This is not the description of a new cardio training, but the daily routine of a cleaner. Despite being hard physical work, this profession is still being looked down on by many. While we all have started to grow worried about the extra kilos the quarantine might bring with itself, this will be the least of cleaners’ concerns. They cannot stay home, just as always, they will travel as much as 2-3 hours just to do their job.

They don’t undertake to do this work just for the money. Just like health care workers, they believe their work matters a lot. And it does, when  they create order and cleanliness in our workplaces and public institution. However, since the appearance of the coronavirus, they have been doing even more for us, beside cleaning, they also disinfect. And yet, public appreciation towards them is still so meagre that a special initiative has been launched to boost it.

Cleaners’ work is indispensable

‘Since last year we have been planning to launch a social sensitivity campaign to make the public aware of the socially indispensable, yet almost invisible work of cleaners’, said Ferenc Kis-Szölgyémi, CEO of the company.

The groundwork had been laid for long months but by the time we were ready, COVID-19 had reached the country. The 45 thousand cleaners in the country have always deserved our heartfelt appreciation, but in these times they deserve it a 100 times more.

We employ 4100 cleaners who are doing a great job cleaning transportation vehicles, hospitals and office buildings. The majority of our society take cleanliness for granted but do not appreciate the people who make it happen. With our campaign “Look round and see” we want to show an alternative approach.

This is hard physical work, could you handle it?

Although it is a common misconception that anyone could do cleaning, those who cannot bear the physical burden of this job or are not reliable should not do this physically highly demanding work, which is also a matter of trust. An hour of vacuuming or sweeping is 276 kcal, an hour of window cleaning is 279 kcal, an hour of mopping is 359 kcal and an hour of weightlifting is 505 kcal. What is weightlifting here? Let’s say lifting 80-150 kg of rubbish or buckets full of water every day.


Of course these activities are mixed and, with some break, have to be completed in 8 hours, by the end of which everything has to be done, the premise has to shimmer. The regular daily work is currently supplemented with extra disinfection as door handles, knobs and handrails need to be sanitized as well. That’s why it is so disappointing to see how much our society looks through cleaners. We don’t really talk to them, only when there is a problem or a mistake has been made but rarely when they have done something right.
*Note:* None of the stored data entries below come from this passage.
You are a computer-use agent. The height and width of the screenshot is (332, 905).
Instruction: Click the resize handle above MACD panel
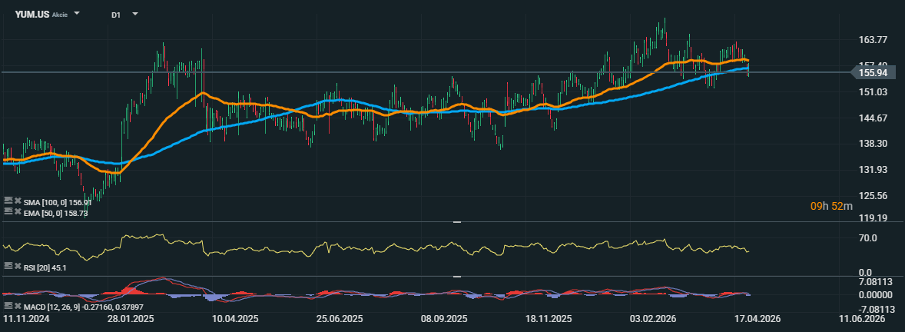(456, 276)
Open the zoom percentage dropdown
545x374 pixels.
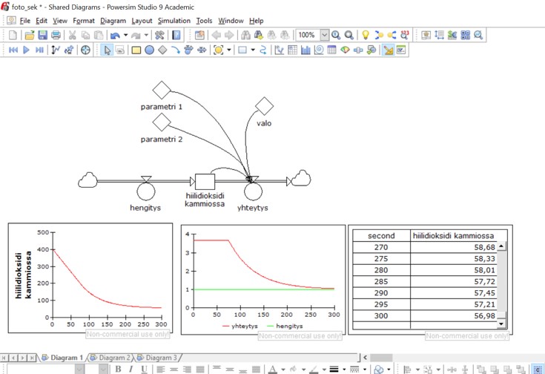pos(324,35)
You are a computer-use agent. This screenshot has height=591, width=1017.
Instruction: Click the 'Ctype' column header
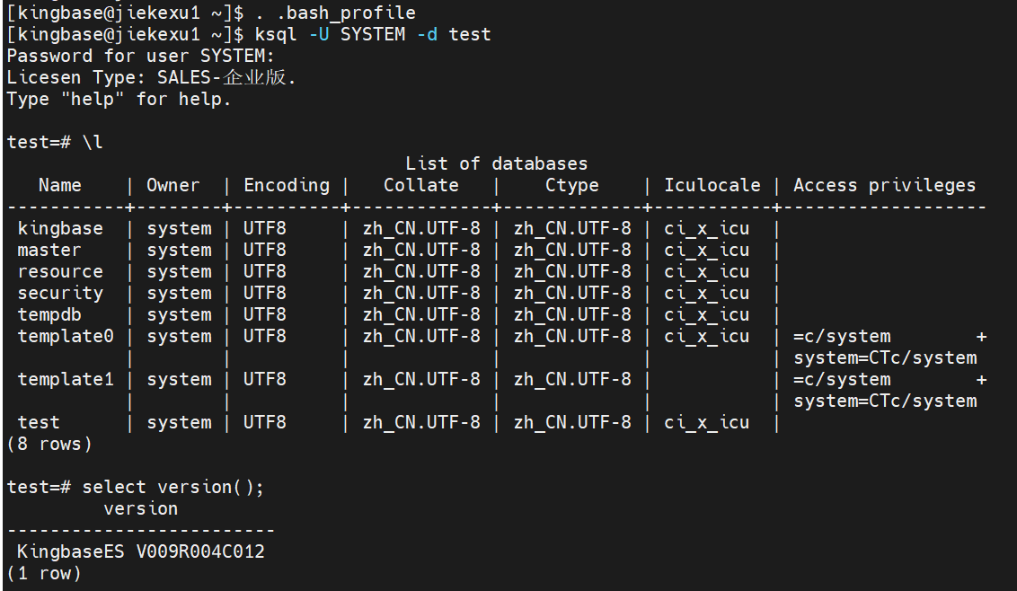(571, 185)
‘We have got so used to the order and cleanliness around us that we simply take it for granted and fail to even notice the people who created it’, said Erika Kókai, Marketing Director of B+N. ‘We believe people are indifferent because nobody has shown a good example by appreciating the work cleaners do for us. It is our responsibility to do something about the prestige of this work and to stand up for our cleaners and every cleaner in the country because if everything stays the same, soon nobody is going to be left to clean the country’.